Can you retype all of the data below word for word, leaving the pictures out?

=-=-=

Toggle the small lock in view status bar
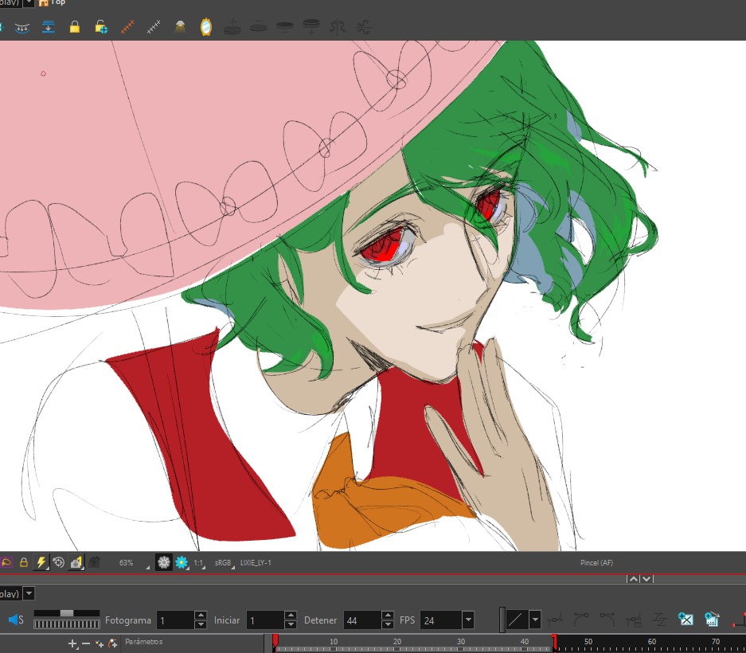 (x=24, y=562)
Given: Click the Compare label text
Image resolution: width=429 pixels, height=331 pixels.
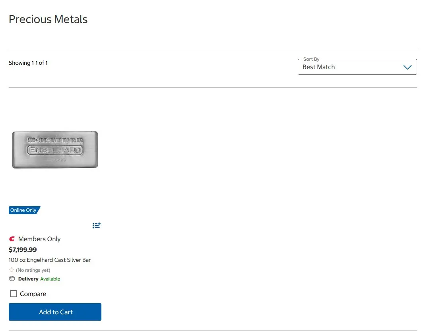Looking at the screenshot, I should [33, 294].
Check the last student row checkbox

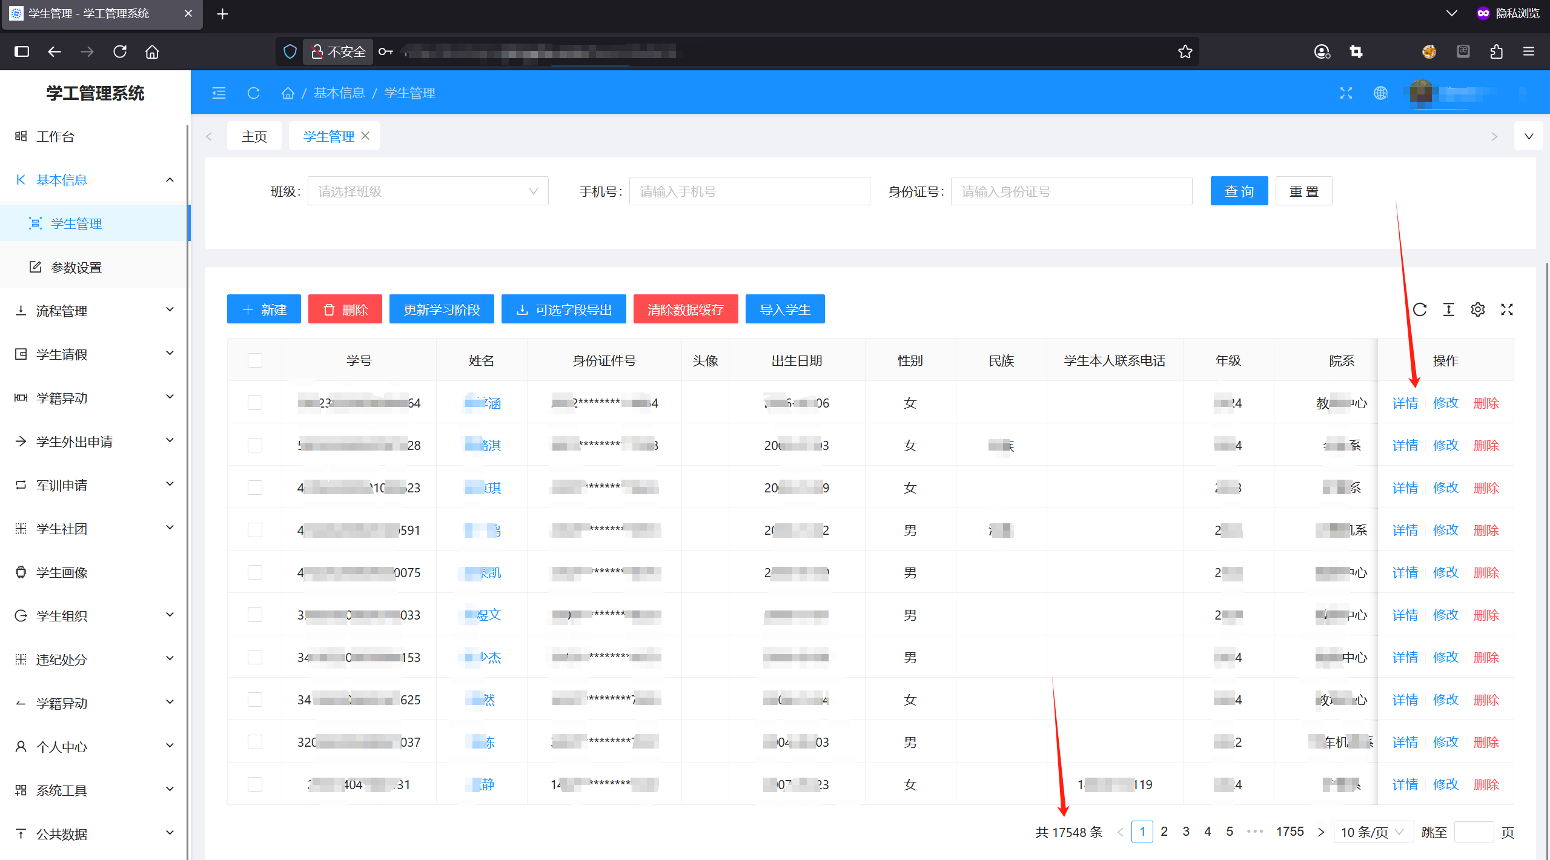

=-=-=

• _THE RESPONSE_:
Toggle the small lock in view status bar
 (x=24, y=562)
Given: Click the Compare label text
Image resolution: width=429 pixels, height=331 pixels.
Looking at the screenshot, I should [33, 294].
Check the last student row checkbox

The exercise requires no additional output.